At a time when having children out of wedlock was a social taboo, it was nearly impossible for Black GIs and German women to marry. A soldier had to get permission from his commanding officer, and if the request came from a Black soldier to marry his pregnant German girlfriend, the answer was no, followed by a transfer.
“Commanders and sergeants in charge could stop those relationships overnight just by shipping the soldiers out or sending them to a different Command,” says Höhn.
Daniel Cardwell, who was born in Marburg, Germany, says his biological parents suffered a similar fate after they tried to get married. “My father was being transferred from place to place,” says Cardwell, author of A Question of Color: A Brown Baby’s Search for Identity in a Black and White World. Unbeknownst to Cardwell’s mother, his father had been shipped to Korea where he died when Cardwell was four months old.
Cardwell was adopted at age three in 1953 by an African American couple in Washington, D.C., through the Brown Baby Plan, a private adoption agency founded by Mabel Grammer, a Black journalist with the Afro American newspaper. Grammer, who was married to a warrant officer stationed in Germany, learned of the orphanages filled with mixed-race children and took action. She published photos of the kids in the Afro American, asking established Black couples to adopt the children referred to as the “Brown Babies.” With international adoption laws ever evolving, Grammer pushed through the bureaucracy and arranged adoptions by proxy for African American couples who couldn’t travel to Germany.
# # # # #
Could you output the text about Black GIs and German women exactly, from "At a time when" up to and including "by a transfer."?

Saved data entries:
# # # # #
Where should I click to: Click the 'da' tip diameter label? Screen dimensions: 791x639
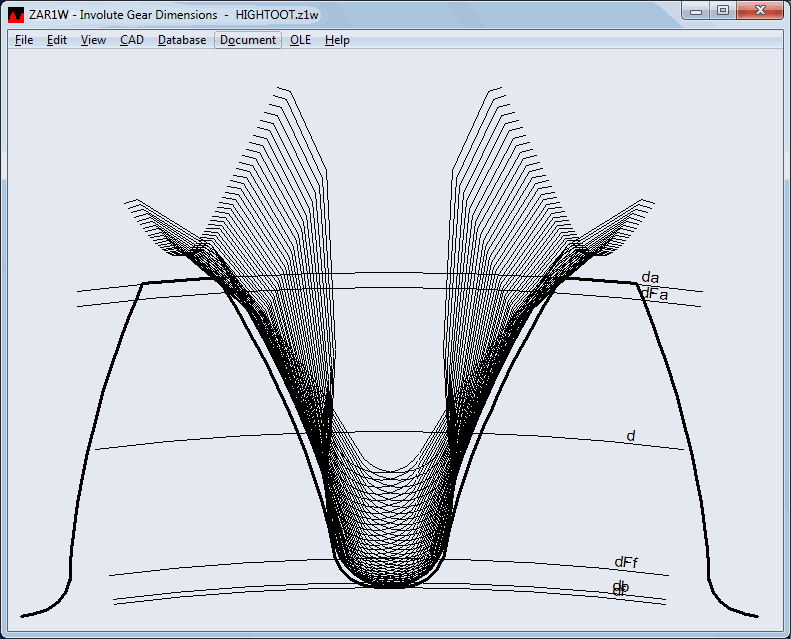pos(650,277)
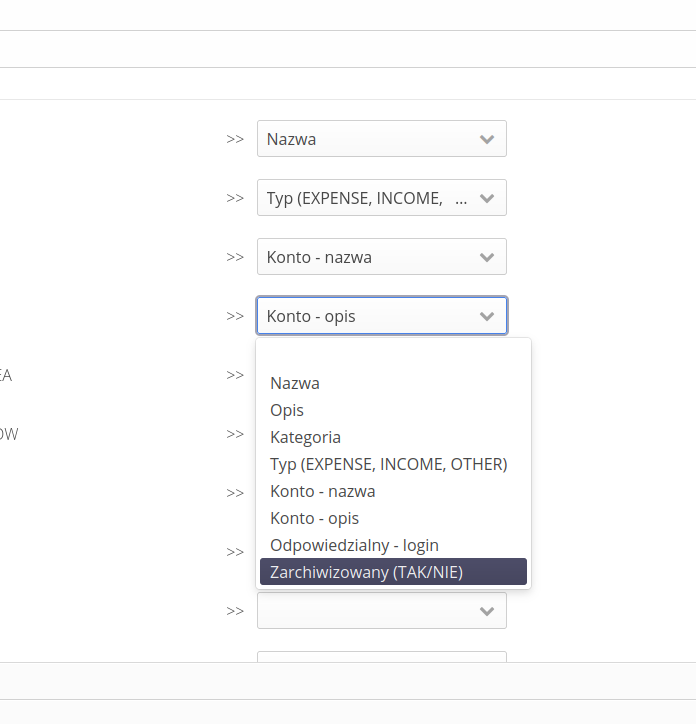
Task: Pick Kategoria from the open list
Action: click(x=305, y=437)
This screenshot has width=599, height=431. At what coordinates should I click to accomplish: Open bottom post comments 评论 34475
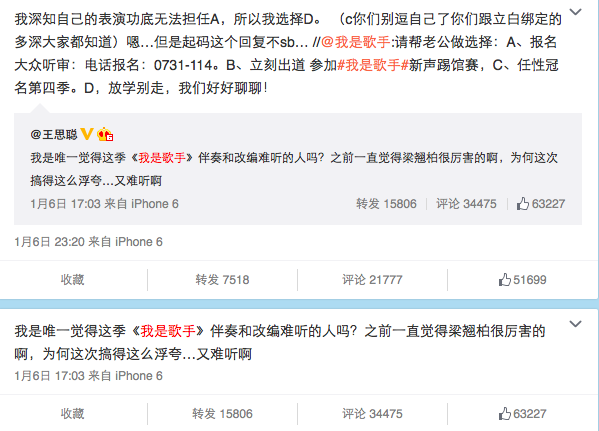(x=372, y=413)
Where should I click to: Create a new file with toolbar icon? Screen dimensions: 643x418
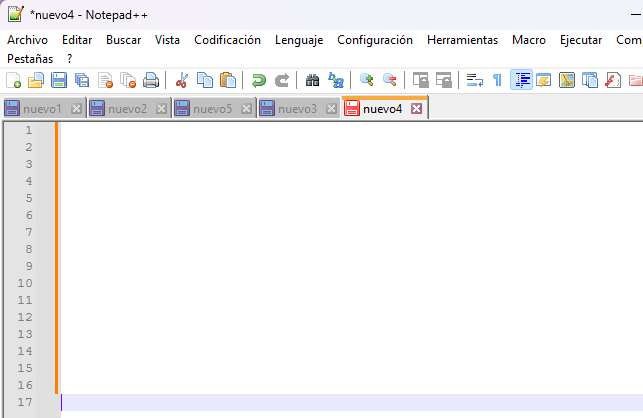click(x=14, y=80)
# # # # #
• _FINAL ANSWER_:
At a time when having children out of wedlock was a social taboo, it was nearly impossible for Black GIs and German women to marry. A soldier had to get permission from his commanding officer, and if the request came from a Black soldier to marry his pregnant German girlfriend, the answer was no, followed by a transfer.